Wir wissen nicht, ob bereits die Kärntner der Altstein-Zeit (der erste namentlich dokumentierte hieß bekanntlich „Orang Utnigg“), die in einer Höhle bei Griffen eine Höhlenbärjäger-Station unterhielten, ihre Trink- und Liebeslieder mehrstimmig gesungen haben, doch ist die Vier- sowie Fünfstimmigkeit seit Urzeiten „das“ Typische am Kärntnerlied: Die Melodie liegt meist nicht in der Oberstimme, sondern darunter, die Oberstimme singt den „Überschlag“, der Bass gibt das harmonische Fundament, und ein bis zwei Stimmen ergänzen den Satz. Bei dem geplanten solistischen Vortrag hätte wohl das Klavier die „Begleitstimmen“ übernommen.
Max Müller hätte auch „Kärntner Lyrik“ vorgetragen, „von Bachmann bis Rudnigger“, wobei das angekündigte „von – bis“ nur die Lebensjahre 1921–1984 umfasst hätte. Kärntner Dichter gab es aber bereits im römischen „Noricum“, im slawischen Karantanien sowie in den Jahrhunderten unter bayerischer, tirolerischer, habsburgischer, französischer oder österreichischer Oberhoheit; auch hier gibt es einen archivalisch erfaßten ersten Dichter, „Orang Utnigger“ mit Namen. Ein weiterer „früher“ Kärntner Dichter war der im 12. Jahrhundert lebende Hermann von Carinthia, der aber, als wirklich Gebildeter, seine Werke (u. a. „De indagatione cordis“, Von der Erforschung des Herzens) in lateinischer Sprache verfasste und daher den „echten“ Kärntnerinnen und Kärntnern als „globalisiert“ und somit suspekt erscheint. Und auch der noch ins 19. Jahrhundert zurückreichende Kärntner Robert Musil (aus der Konditor-Dynastie) ist durch seinen „Mann ohne Eigenschaften“ nicht positiv konnotiert – die „heilige“ k. u. k.

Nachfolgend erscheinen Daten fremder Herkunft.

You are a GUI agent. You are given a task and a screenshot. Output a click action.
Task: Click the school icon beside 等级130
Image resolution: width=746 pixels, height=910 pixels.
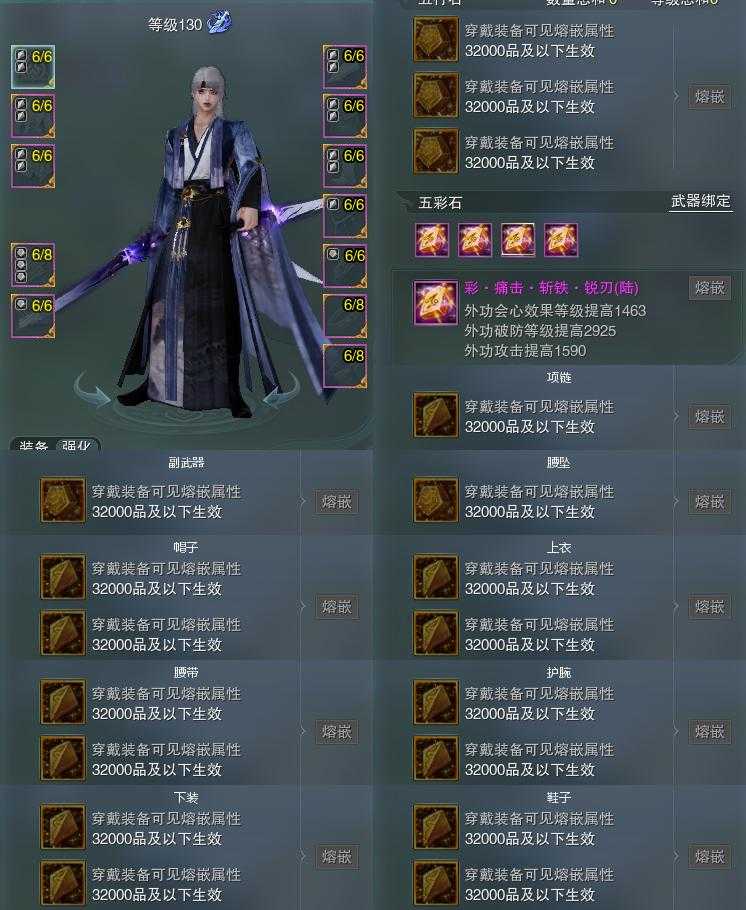[x=219, y=23]
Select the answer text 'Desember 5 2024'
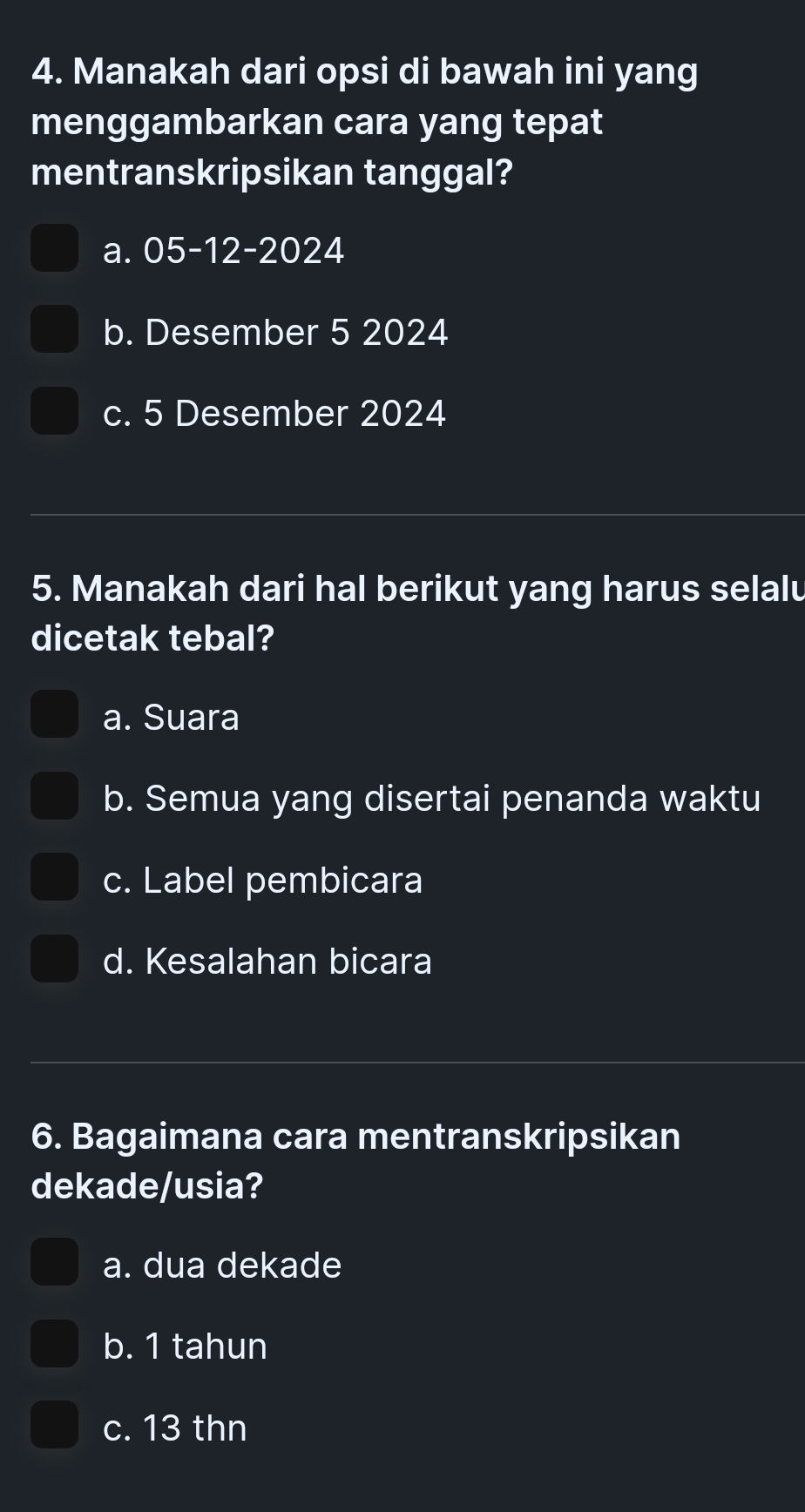 [x=275, y=332]
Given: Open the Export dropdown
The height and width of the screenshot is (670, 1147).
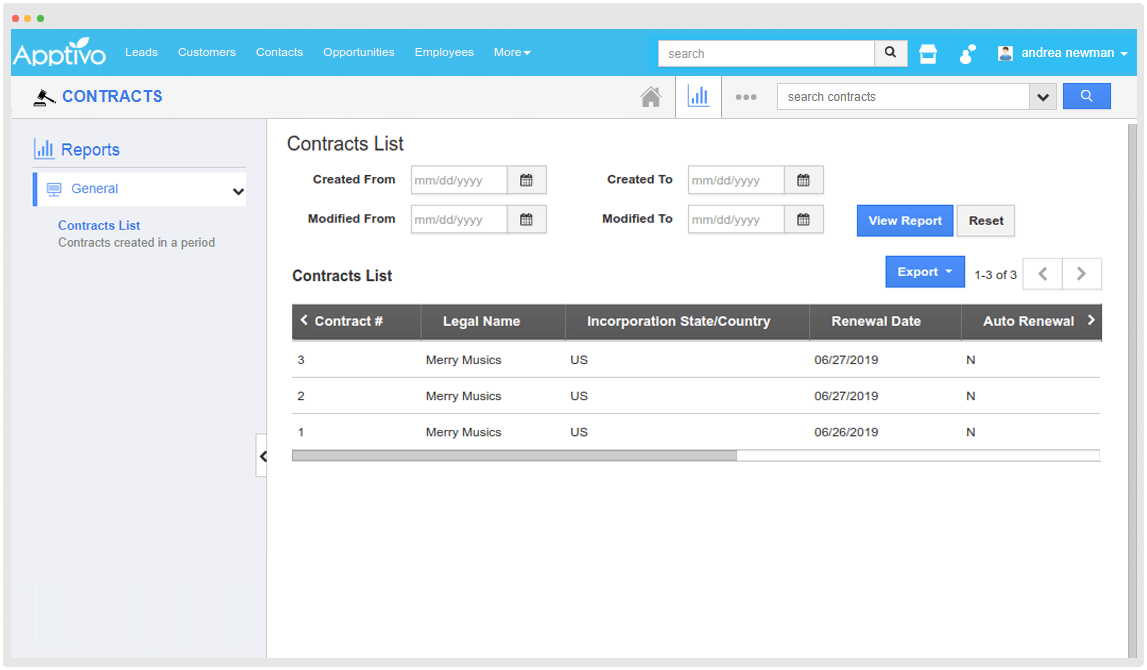Looking at the screenshot, I should [924, 272].
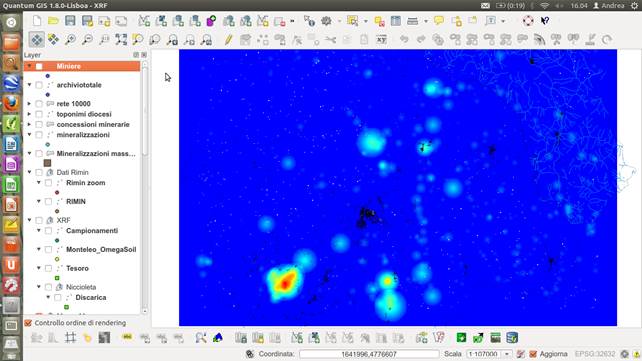Expand the rete 10000 layer entry
The width and height of the screenshot is (642, 361).
pos(29,104)
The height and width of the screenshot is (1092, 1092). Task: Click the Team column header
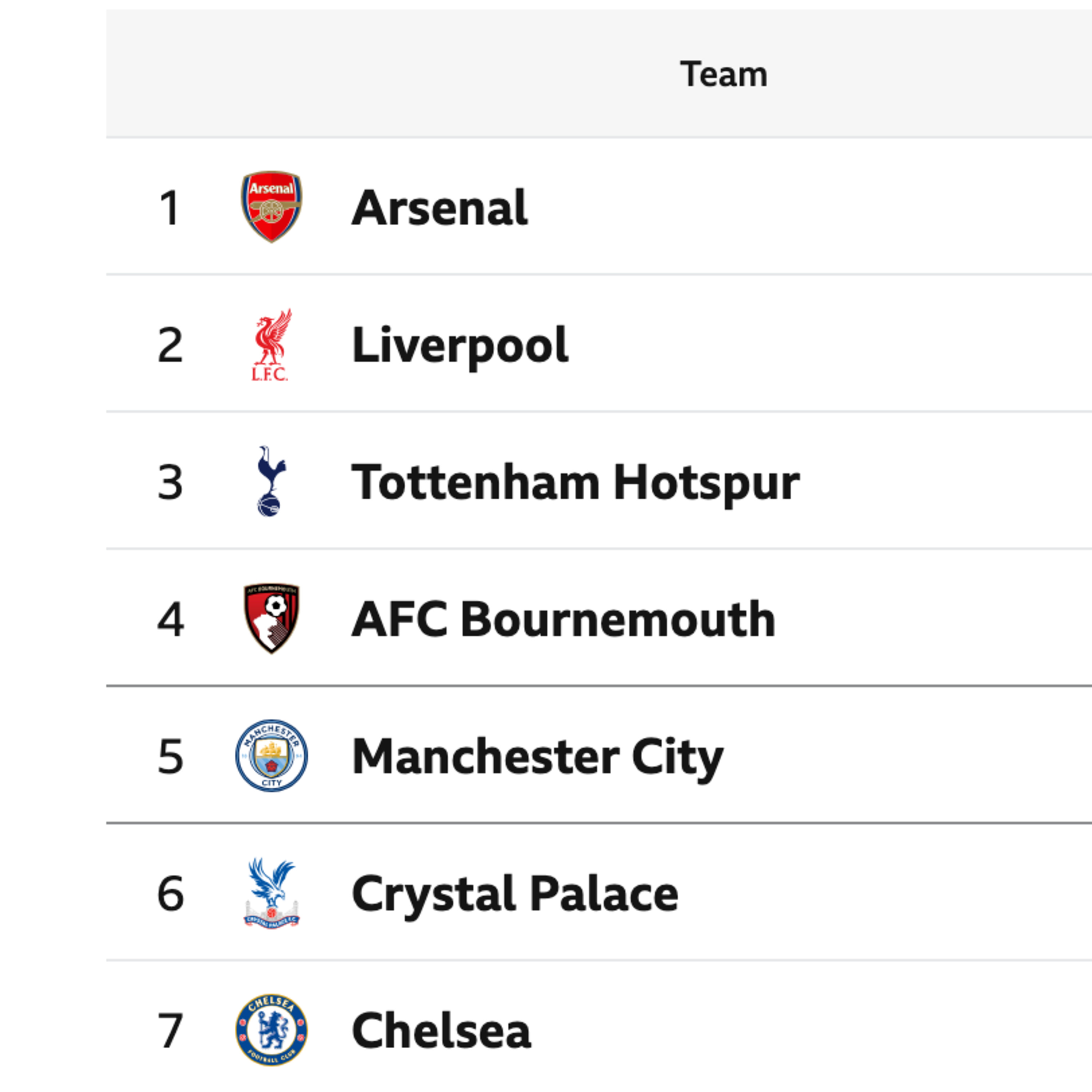click(x=724, y=74)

Monarchie „Kakanien“ zu nennen und keineswegs positiv zu sehen ist für die am liebsten über Prinzessinnen schreibende Regenbogen-Presse auch heute ein Sakrileg.

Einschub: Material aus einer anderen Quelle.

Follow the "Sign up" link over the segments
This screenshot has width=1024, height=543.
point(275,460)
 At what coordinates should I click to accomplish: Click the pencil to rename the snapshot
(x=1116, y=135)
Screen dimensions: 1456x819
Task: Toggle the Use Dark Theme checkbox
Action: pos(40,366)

Ein „Kärnten-Fan“ war Johanns Brahms, der die Sommermonate der Jahre 1877 bis 1879 in Pörtschach verbrachte: „Hier ist es allerliebst, See, Wald, darüber blauer Bergebogen, schimmerndes Weiß im reinen Schnee [...].“ In Pörtschach schrieb er seine 2. Symphonie, das Violinkonzert, Klavierstücke sowie seine erste Klavier-Violin-Sonate (op. 78). – Gustav Mahler hinwiederum ließ sich 1900/01 in Maiernigg sowohl eine „Sommerresidenz“ als auch im nahen Wald ein „Komponierhäuschen“ erreichten, wo er bis 1907 seine „Vierte“ vollendete sowie die Symphonien Nr. 5, 6, 7 und (zum Teil) 8 verfasste. Und als er mit dem Ruderboot von Krumpendorf nach Maiernigg übergesetzt wurde, fiel ihm „bei den ersten Ruderschlägen das Thema oder vielmehr der Rhythmus und die Art der Einleitung zum 1. Satz der 7. Symphonie ein“. In Maiernigg starb allerdings auch im Juli 1907 seine (viereinhalbjährige) Tochter Maria, die zunächst auf dem Friedhof in Keutschach beerdigt wurde.

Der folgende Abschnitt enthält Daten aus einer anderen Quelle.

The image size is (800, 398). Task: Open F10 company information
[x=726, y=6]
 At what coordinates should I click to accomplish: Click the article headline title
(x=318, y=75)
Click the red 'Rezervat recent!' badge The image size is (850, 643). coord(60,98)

Ein weltweit berühmtes Lied eines Kärntners, „17 Jahr, blondes Haar“, das die geheimen Sehnsüchte nicht nur aller Kärntner in Worte „kleidet“, leitet uns zu einem weiteren zu „behandelnden“ „E-Musik“-Komponisten, zu Alban Berg. Bei ihm, dem berühmtesten „Seitenspringer“ der Musikgeschichte, drehte sich die Aussage allerdings um. Denn er schwängerte als 17-Jähriger ein im Kärntner „Berghof“ der Familie tätiges 32-Jähriges Küchenmädchen und bekannte sich dann aus „bürgerlicher“ Scham nur „sehr privat“ zu seiner Tochter Albine („Bienchen“). Als dann 1935 Alma Mahler-Werfels extrem hübsche Tochter Manon Gropius 18-jährig starb, widmete er ihr sein Violinkonzert: „Dem Andenken eines Engels“. Das dort eingebaute Kärntnerlied „A Vögale af’n Zwetschgm-Bam“ mit den Worten „sist hiatt i verschlåfn in da Miazale ihrn Bett“ weist aber nicht zuletzt auf die tatsächlich „Marie“ (Miazale) heißende erste Geliebte des Komponisten, der er ja auch mit der „Marie“ seiner Oper „Wozzeck“ ein musikalisches Denkmal setzte.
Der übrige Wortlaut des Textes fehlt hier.